I arrive right on time with my sore tooth in tow. The receptionist is cold and unaccommodating and I try to fill out the 1/4 inch think papers of questions that I know don't matter. After a long time, I'm still not finished and the dentist's assistant comes to get me and I hand over my paperwork with her reminding me to sign it eleven times for HIPPA. The dental assistant is determined to use words that are way bigger than she needs to to convince me of her intelligence and I try to keep up using words that I actually make up! She just nods and I smile internally. At some point the receptionist comes in and announces that my insurance only agrees to pay for ex-rays and an initial exam, which pisses me off because my tooth hurts and according to this lady, it's not going to be addressed. I'm wondering why I'm even there, when miss Big Words starts explaining what ex-rays are. With my mouth agape, she shoots away. Miss Big Words assures me that the dentist has petite hands and will be as gentile as humanly possible.
In comes the dentist, a woman about 22 to 25 wearing a scull cap and scrubs, with a mask and the only thing I can see is this really huge pimple just under her eye and wonder if she can see over that thing. She says nothing, gives me an injection of numbing agent and we wait for this magic drug to take effect. I'm always afraid during an extraction that the Novocaine with not fully work that the dentist will have climb on top of me to hold me down, while I scream, but that's never happened. The following is the dentist's entire dialogue with me: "Open wide." I do and Miss Big Words announces the tooth is out! I feel absolutely nothing! My dentist vacates the room, probably to put hot compresses on that horrid pimple and I never see her again. A little confused, I show Miss Big Words the texting that I've been doing with Brad, my son and Karen, my friend. It says, "here it comes, she's got a pliers in her hand!" Brad replies, "You and your crazy weight loss ideas." I go to the desk, settle up and leave... No pain prescription or instructions besides a piece of paper saying not to smoke or spit tobacco for a week.

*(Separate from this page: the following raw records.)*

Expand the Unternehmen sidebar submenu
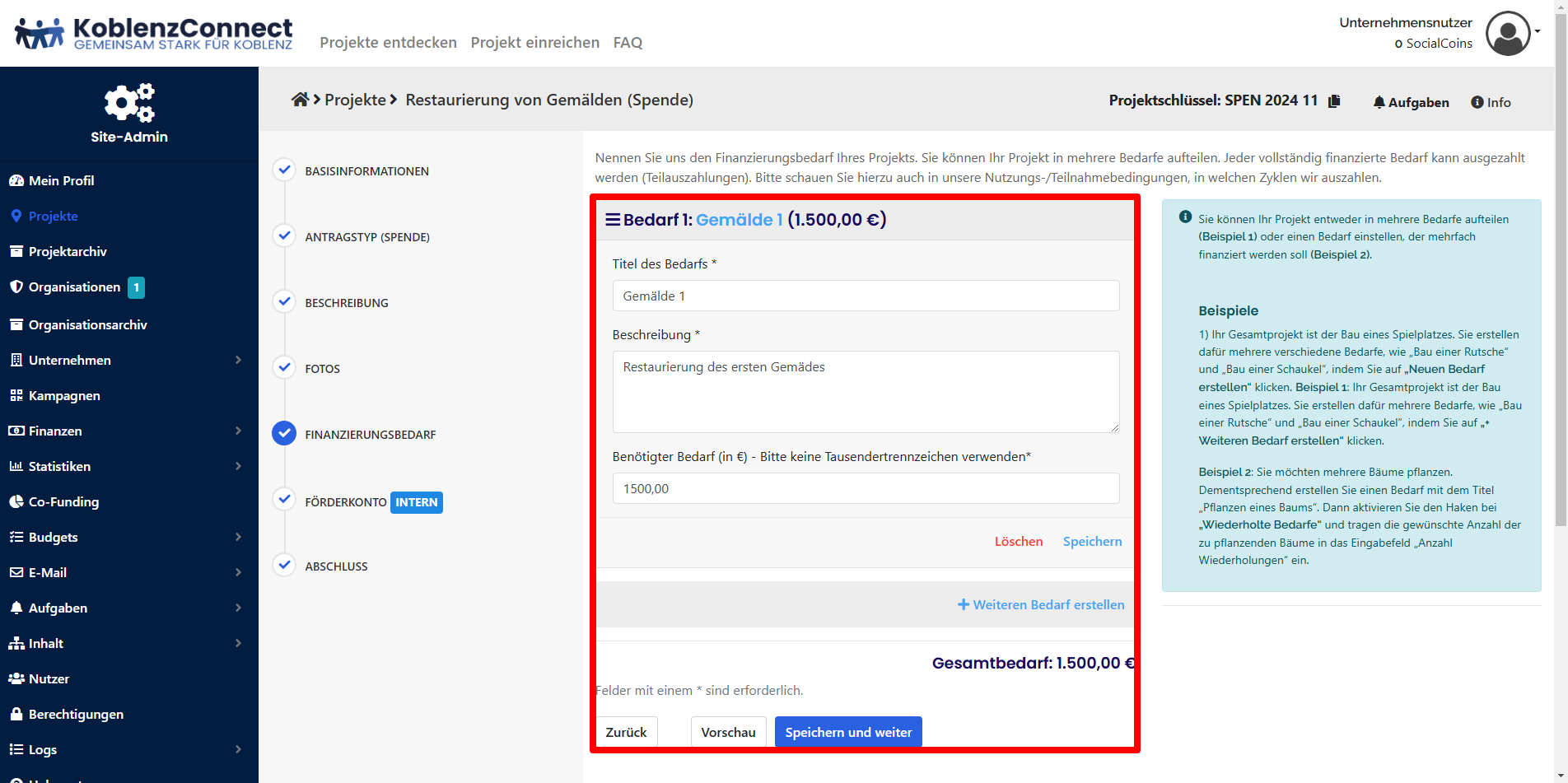This screenshot has width=1568, height=783. pos(238,360)
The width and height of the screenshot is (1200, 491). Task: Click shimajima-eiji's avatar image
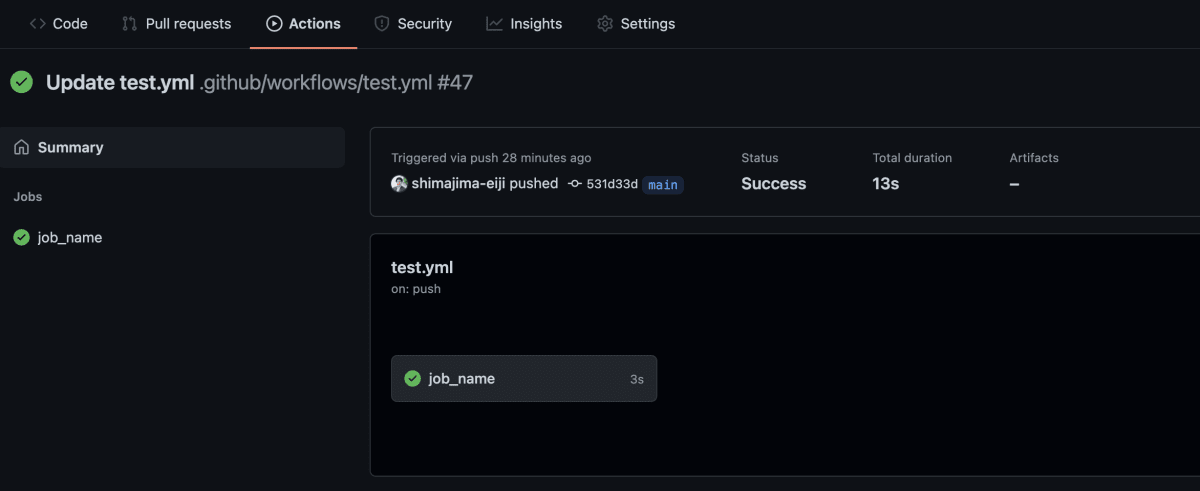399,184
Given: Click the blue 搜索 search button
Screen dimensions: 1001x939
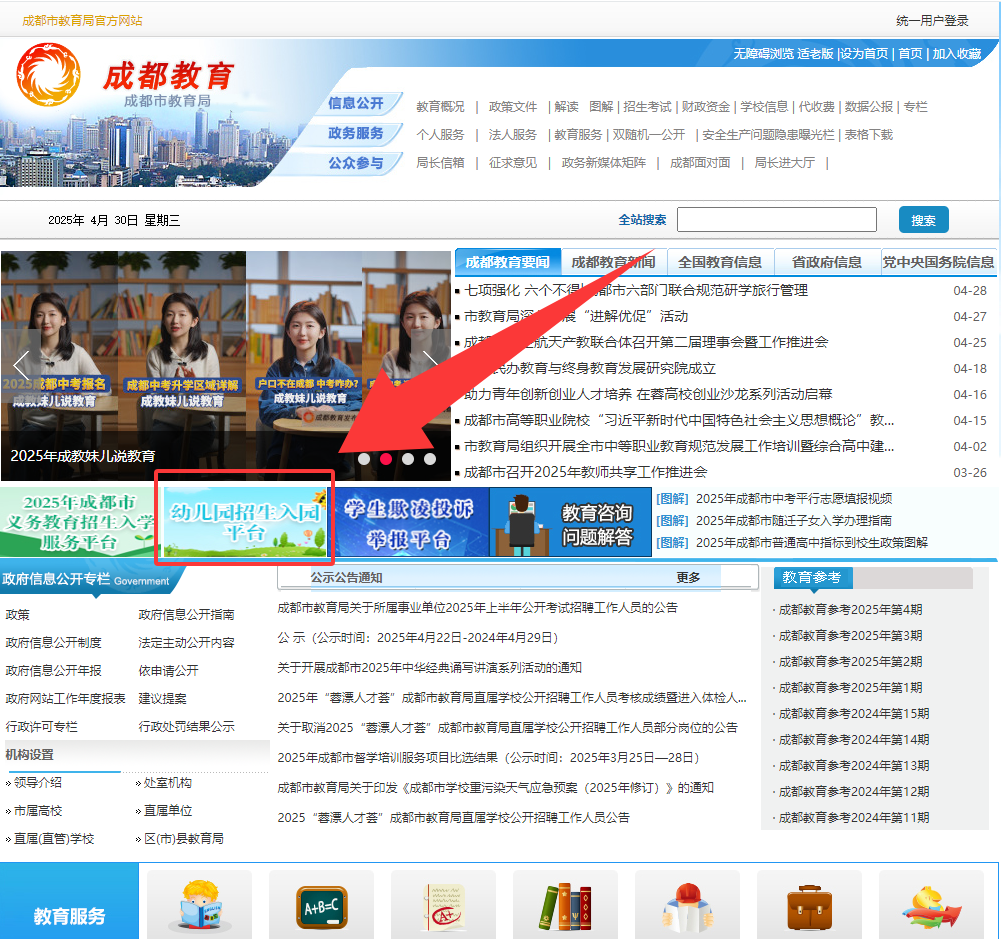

I'm only 10 minutes from home with a half frozen face and all I can think of is Kramer on Seinfeld and the episode of him going to the dentist, then trying to drink water and the water dripping all over his chin and chest! I burst out laughing, all alone. When I get home, I sit back in my reclining chair and fall asleep for about an hour and when I awaken the numbing agent has worn off and my face feels like I've just been shot with a 357 Magnum. Holy Shit! I take a Vicodin and thank my lucky stars I have them, then another and assume the stoned position for the rest of the evening, that can be verified my the people I spoke with, but guess what? No more wisdom tooth!